- Born: September 9, 1932 St. Louis, Missouri
- Died: June 11, 2015 (aged 82) Austin, Texas
- Education: University of Texas at Austin Harvard University

= Adair Dyer =

American attorney (1932–2015)

Cromwell Adair Dyer, Jr. (9 September 1932 – 11 June 2015) was an attorney well known for his work in international law. He was formerly the Deputy Secretary General of the Hague Conference on Private International Law. Though his work in private international law ranged from intellectual property, trusts, environmental law, international civil procedure and unfair competition, he was most well known for his contributions to international family law. While at the Permanent Bureau of the Hague Conference, he guided the Hague Abduction Convention through its negotiations and completion. He was also responsible for monitoring the Convention's operation until his retirement from the Permanent Bureau in 1997 after nearly 25 years of service.

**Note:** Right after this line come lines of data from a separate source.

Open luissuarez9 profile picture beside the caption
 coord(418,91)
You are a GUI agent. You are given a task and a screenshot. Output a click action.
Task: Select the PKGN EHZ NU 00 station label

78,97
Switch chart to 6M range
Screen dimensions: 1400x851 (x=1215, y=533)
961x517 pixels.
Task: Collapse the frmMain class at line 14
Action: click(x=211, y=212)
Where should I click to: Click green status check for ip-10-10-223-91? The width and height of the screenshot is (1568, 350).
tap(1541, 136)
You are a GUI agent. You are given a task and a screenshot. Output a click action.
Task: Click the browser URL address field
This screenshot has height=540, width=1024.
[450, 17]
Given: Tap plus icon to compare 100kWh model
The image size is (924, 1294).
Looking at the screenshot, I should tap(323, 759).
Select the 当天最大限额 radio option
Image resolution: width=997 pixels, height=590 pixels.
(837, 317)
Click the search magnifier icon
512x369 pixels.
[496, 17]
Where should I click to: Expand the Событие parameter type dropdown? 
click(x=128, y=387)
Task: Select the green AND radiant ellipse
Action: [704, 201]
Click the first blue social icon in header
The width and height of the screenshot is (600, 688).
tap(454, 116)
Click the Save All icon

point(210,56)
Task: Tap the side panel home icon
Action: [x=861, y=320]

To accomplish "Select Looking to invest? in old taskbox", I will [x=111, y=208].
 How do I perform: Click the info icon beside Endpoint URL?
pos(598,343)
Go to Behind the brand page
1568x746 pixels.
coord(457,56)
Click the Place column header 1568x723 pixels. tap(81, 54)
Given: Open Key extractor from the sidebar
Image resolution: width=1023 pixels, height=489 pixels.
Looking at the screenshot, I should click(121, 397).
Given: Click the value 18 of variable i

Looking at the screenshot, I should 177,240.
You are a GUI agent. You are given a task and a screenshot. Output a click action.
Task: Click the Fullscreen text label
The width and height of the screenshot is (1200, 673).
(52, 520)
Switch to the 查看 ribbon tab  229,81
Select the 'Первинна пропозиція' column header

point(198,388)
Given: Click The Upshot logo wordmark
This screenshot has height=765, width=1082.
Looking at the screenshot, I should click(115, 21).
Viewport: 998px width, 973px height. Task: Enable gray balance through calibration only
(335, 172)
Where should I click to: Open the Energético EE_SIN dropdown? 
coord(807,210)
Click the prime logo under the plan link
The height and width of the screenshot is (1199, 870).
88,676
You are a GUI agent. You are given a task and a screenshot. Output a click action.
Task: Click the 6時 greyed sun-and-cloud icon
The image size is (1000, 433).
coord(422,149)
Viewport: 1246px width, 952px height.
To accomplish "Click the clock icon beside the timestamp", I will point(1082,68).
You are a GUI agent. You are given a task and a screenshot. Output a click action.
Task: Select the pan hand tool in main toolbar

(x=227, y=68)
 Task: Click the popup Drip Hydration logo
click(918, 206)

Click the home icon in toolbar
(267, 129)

On 13 September 1997, a symposium was held in honor of Adair Dyer at the Peace Palace in the Hague. This symposium, entitled "Globalization of Child Law: The Role of the Hague Conventions", was organized by the Faculty of Law of Tilburg University and the International Society of Family Law in collaboration with the Hague Conference on Private International Law.

Adair died on 11 June 2015 in Austin, Texas.